→ **WHAT THE TASK REQUIRES**
Print the listing below exactly as written.

→ **INPUT**
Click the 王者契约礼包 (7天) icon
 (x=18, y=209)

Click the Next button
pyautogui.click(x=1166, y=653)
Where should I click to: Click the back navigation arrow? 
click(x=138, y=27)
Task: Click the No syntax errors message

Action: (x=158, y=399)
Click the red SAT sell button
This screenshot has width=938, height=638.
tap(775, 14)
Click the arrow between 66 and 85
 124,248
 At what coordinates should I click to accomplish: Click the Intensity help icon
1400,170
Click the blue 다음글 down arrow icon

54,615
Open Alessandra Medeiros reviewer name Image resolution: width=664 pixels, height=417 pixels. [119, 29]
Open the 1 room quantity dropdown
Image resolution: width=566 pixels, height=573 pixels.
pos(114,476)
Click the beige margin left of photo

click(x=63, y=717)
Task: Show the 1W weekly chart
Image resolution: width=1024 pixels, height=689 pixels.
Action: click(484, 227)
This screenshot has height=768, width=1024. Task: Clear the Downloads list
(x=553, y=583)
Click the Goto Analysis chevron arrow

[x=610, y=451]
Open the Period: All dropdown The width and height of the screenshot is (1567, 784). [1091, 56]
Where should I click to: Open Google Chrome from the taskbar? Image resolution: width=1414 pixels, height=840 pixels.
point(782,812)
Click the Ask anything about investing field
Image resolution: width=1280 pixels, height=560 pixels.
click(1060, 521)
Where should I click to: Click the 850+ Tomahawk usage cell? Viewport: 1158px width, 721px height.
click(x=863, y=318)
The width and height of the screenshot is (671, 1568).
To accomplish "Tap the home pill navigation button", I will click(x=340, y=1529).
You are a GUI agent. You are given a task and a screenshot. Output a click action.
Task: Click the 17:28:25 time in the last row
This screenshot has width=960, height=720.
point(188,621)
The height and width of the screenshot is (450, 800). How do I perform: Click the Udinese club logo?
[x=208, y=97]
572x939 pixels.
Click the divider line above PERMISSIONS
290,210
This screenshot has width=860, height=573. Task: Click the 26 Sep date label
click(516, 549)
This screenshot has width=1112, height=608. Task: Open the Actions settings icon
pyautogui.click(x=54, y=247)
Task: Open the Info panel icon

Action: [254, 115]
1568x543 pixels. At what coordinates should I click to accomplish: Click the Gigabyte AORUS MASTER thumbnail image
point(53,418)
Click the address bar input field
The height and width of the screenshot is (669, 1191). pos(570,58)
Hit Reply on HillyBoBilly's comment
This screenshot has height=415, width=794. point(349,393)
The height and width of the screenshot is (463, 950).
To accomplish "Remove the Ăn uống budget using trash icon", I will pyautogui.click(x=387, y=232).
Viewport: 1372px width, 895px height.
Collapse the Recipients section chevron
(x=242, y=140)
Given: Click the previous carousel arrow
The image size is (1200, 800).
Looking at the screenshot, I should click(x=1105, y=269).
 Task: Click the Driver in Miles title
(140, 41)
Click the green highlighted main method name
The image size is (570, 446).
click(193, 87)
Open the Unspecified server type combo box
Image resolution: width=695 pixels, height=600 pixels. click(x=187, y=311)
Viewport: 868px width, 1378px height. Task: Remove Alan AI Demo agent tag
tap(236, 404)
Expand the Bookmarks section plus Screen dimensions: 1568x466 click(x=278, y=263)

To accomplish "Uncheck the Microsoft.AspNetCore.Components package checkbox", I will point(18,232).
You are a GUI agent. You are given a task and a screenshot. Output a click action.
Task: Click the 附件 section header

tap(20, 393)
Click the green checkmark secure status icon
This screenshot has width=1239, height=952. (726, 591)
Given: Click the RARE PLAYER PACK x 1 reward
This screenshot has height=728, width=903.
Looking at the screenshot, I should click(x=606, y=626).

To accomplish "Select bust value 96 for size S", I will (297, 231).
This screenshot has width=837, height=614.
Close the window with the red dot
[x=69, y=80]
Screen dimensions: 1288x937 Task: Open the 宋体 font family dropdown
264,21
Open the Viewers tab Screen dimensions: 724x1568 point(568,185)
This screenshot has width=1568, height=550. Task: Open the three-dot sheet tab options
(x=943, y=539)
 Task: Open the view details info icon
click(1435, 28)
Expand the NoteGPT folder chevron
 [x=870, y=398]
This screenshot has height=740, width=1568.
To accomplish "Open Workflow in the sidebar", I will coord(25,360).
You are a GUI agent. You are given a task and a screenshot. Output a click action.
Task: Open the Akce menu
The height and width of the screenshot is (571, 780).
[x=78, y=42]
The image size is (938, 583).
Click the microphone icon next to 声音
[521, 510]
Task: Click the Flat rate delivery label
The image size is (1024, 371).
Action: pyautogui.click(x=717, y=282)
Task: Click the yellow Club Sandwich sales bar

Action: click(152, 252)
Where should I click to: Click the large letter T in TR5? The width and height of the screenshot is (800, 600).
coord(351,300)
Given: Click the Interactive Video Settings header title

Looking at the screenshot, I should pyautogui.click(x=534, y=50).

→ **EXERCISE RESULT**
Click the 王者契约礼包 (7天) icon
 (x=18, y=209)

Click the Next button
pyautogui.click(x=1166, y=653)
Where should I click to: Click the back navigation arrow? 
click(x=138, y=27)
Task: Click the No syntax errors message

Action: (x=158, y=399)
Click the red SAT sell button
This screenshot has width=938, height=638.
tap(775, 14)
Click the arrow between 66 and 85
 124,248
 At what coordinates should I click to accomplish: Click the Intensity help icon
1400,170
Click the blue 다음글 down arrow icon

54,615
Open Alessandra Medeiros reviewer name Image resolution: width=664 pixels, height=417 pixels. [119, 29]
Open the 1 room quantity dropdown
Image resolution: width=566 pixels, height=573 pixels.
pos(114,476)
Click the beige margin left of photo

click(x=63, y=717)
Task: Show the 1W weekly chart
Image resolution: width=1024 pixels, height=689 pixels.
Action: click(484, 227)
This screenshot has height=768, width=1024. Task: Clear the Downloads list
(x=553, y=583)
Click the Goto Analysis chevron arrow

[x=610, y=451]
Open the Period: All dropdown The width and height of the screenshot is (1567, 784). [1091, 56]
Where should I click to: Open Google Chrome from the taskbar? Image resolution: width=1414 pixels, height=840 pixels.
point(782,812)
Click the Ask anything about investing field
Image resolution: width=1280 pixels, height=560 pixels.
click(1060, 521)
Where should I click to: Click the 850+ Tomahawk usage cell? Viewport: 1158px width, 721px height.
click(x=863, y=318)
The width and height of the screenshot is (671, 1568).
To accomplish "Tap the home pill navigation button", I will click(x=340, y=1529).
You are a GUI agent. You are given a task and a screenshot. Output a click action.
Task: Click the 17:28:25 time in the last row
This screenshot has width=960, height=720.
point(188,621)
The height and width of the screenshot is (450, 800). How do I perform: Click the Udinese club logo?
[x=208, y=97]
572x939 pixels.
Click the divider line above PERMISSIONS
290,210
This screenshot has width=860, height=573. Task: Click the 26 Sep date label
click(516, 549)
This screenshot has width=1112, height=608. Task: Open the Actions settings icon
pyautogui.click(x=54, y=247)
Task: Open the Info panel icon

Action: [254, 115]
1568x543 pixels. At what coordinates should I click to accomplish: Click the Gigabyte AORUS MASTER thumbnail image
point(53,418)
Click the address bar input field
The height and width of the screenshot is (669, 1191). pos(570,58)
Hit Reply on HillyBoBilly's comment
This screenshot has height=415, width=794. point(349,393)
The height and width of the screenshot is (463, 950).
To accomplish "Remove the Ăn uống budget using trash icon", I will pyautogui.click(x=387, y=232).
Viewport: 1372px width, 895px height.
Collapse the Recipients section chevron
(x=242, y=140)
Given: Click the previous carousel arrow
The image size is (1200, 800).
Looking at the screenshot, I should click(x=1105, y=269).
 Task: Click the Driver in Miles title
(140, 41)
Click the green highlighted main method name
The image size is (570, 446).
click(193, 87)
Open the Unspecified server type combo box
Image resolution: width=695 pixels, height=600 pixels. click(x=187, y=311)
Viewport: 868px width, 1378px height. Task: Remove Alan AI Demo agent tag
tap(236, 404)
Expand the Bookmarks section plus Screen dimensions: 1568x466 click(x=278, y=263)

To accomplish "Uncheck the Microsoft.AspNetCore.Components package checkbox", I will point(18,232).
You are a GUI agent. You are given a task and a screenshot. Output a click action.
Task: Click the 附件 section header

tap(20, 393)
Click the green checkmark secure status icon
This screenshot has width=1239, height=952. (726, 591)
Given: Click the RARE PLAYER PACK x 1 reward
This screenshot has height=728, width=903.
Looking at the screenshot, I should click(x=606, y=626).

To accomplish "Select bust value 96 for size S", I will (297, 231).
This screenshot has width=837, height=614.
Close the window with the red dot
[x=69, y=80]
Screen dimensions: 1288x937 Task: Open the 宋体 font family dropdown
264,21
Open the Viewers tab Screen dimensions: 724x1568 point(568,185)
This screenshot has width=1568, height=550. Task: Open the three-dot sheet tab options
(x=943, y=539)
 Task: Open the view details info icon
click(1435, 28)
Expand the NoteGPT folder chevron
 [x=870, y=398]
This screenshot has height=740, width=1568.
To accomplish "Open Workflow in the sidebar", I will coord(25,360).
You are a GUI agent. You are given a task and a screenshot. Output a click action.
Task: Open the Akce menu
The height and width of the screenshot is (571, 780).
[x=78, y=42]
The image size is (938, 583).
Click the microphone icon next to 声音
[521, 510]
Task: Click the Flat rate delivery label
The image size is (1024, 371).
Action: pyautogui.click(x=717, y=282)
Task: Click the yellow Club Sandwich sales bar

Action: click(152, 252)
Where should I click to: Click the large letter T in TR5? The width and height of the screenshot is (800, 600).
coord(351,300)
Given: Click the Interactive Video Settings header title

Looking at the screenshot, I should pyautogui.click(x=534, y=50).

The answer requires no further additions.